Con la sentenza n. 3624 del 12 febbraio 2025, la Corte di Cassazione Sez. Lav. ha ribadito la necessità del rigoroso rispetto delle forme processuali nel giudizio di legittimità, specialmente dopo l’introduzione del processo telematico, confermando che la mancata attestazione di conformità della sentenza impugnata, se tempestivamente eccepita e non sanata, determina l’improcedibilità del ricorso
La fattispecie in sintesi: la vicenda nasce dal ricorso per revocazione presentato contro un’ordinanza della Cassazione, la quale sarebbe stata resa in omissione dell’eccezione di improcedibilità sollevata nel controricorso proposto in quel giudizio dall’odierno ricorrente.
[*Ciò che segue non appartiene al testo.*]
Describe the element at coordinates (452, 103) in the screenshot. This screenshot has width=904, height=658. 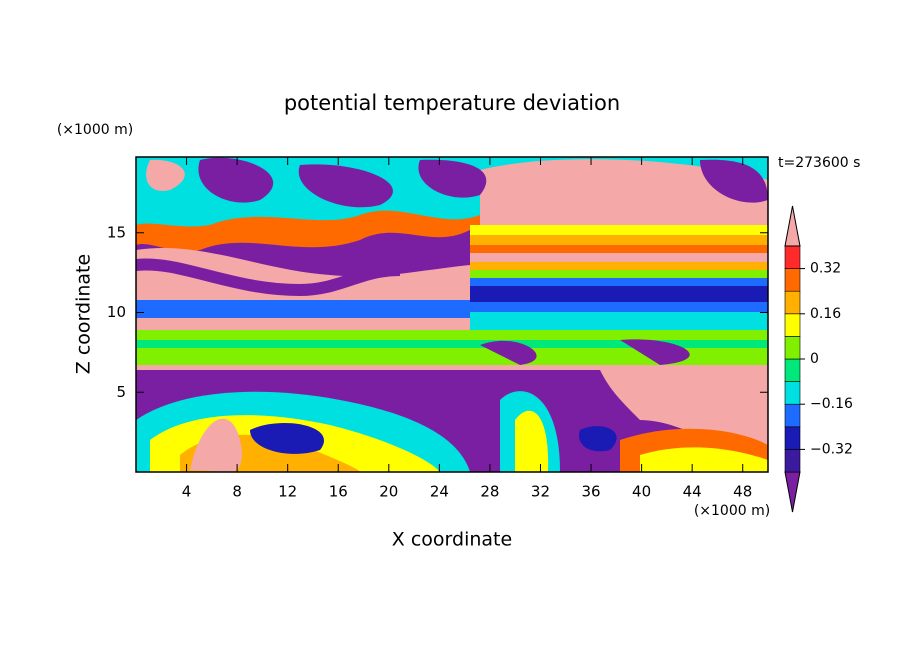
I see `chart-title: potential temperature deviation` at that location.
In particolare, il ricorrente deduce che nel precedente ricorso per Cassazione, la ricorrente (oggi, controricorrente) aveva depositato la copia della sentenza impugnata senza la necessaria attestazione di conformità richiesta dall’art. 369 c.p.c
Il Supremo Consesso ritiene il ricorso ammissibile poiché si deduce un errore di fatto, cioè l’omesso esame della eccezione di improcedibilità del ricorso per Cassazione, il quale configura un errore tale da essere oggetto di revocazione attesa la decisività dell’errore ai fini della decisione stessa: la Corte, difatti, aveva fondato la propria decisione sulla supposizione di un fatto – rituale deposito della copia della sentenza notificata e mancata eccezione del controricorrente – la cui inesistenza ed erroneità era incontestabilmente esclusa dagli atti di causa.
Procede, quindi, alla fase rescissoria con l’esame nel merito dell’eccezione di improcedibilità, ritenendola fondata.
Difatti, rileva che:
i) il deposito in cancelleria di copia analogica della decisione impugnata priva di attestazione di conformità del difensore ex art. 16 bis, comma 9 bis, del D.L. n. 179 del 2012, convertito dalla L. n. 221 del 2012, oppure con attestazione priva di sottoscrizione autografa, determina l’improcedibilità del ricorso, salvo che uno dei controricorrenti nel costituirsi depositi copia della sentenza analogica autenticata ovvero non disconosca la conformità della copia informale all’originale; nell’ipotesi, invece, in cui una delle controparti sia rimasta intimata, il ricorrente ha l’onere di depositare l’asseverazione di conformità entro l’udienza di discussione o adunanza in camera di consiglio;
ii) il ricorrente del precedente giudizio aveva depositato solo copie semplici, senza attestazione;
iii) il controricorrente, oggi ricorrente, aveva espressamente disconosciuto la conformità delle copie;
iv) il vizio non era stato sanato con successivo deposito dell’attestazione;
v) il ricorso era stato notificato dopo 60 giorni dalla pubblicazione della sentenza.
All’esito della motivazione, la Suprema Corte accoglie il ricorso per revocazione e revoca l’ordinanza impugnata, dichiarando l’improcedibilità del ricorso originario e condannando il ricorrente originario al pagamento delle spese di entrambi i giudizi.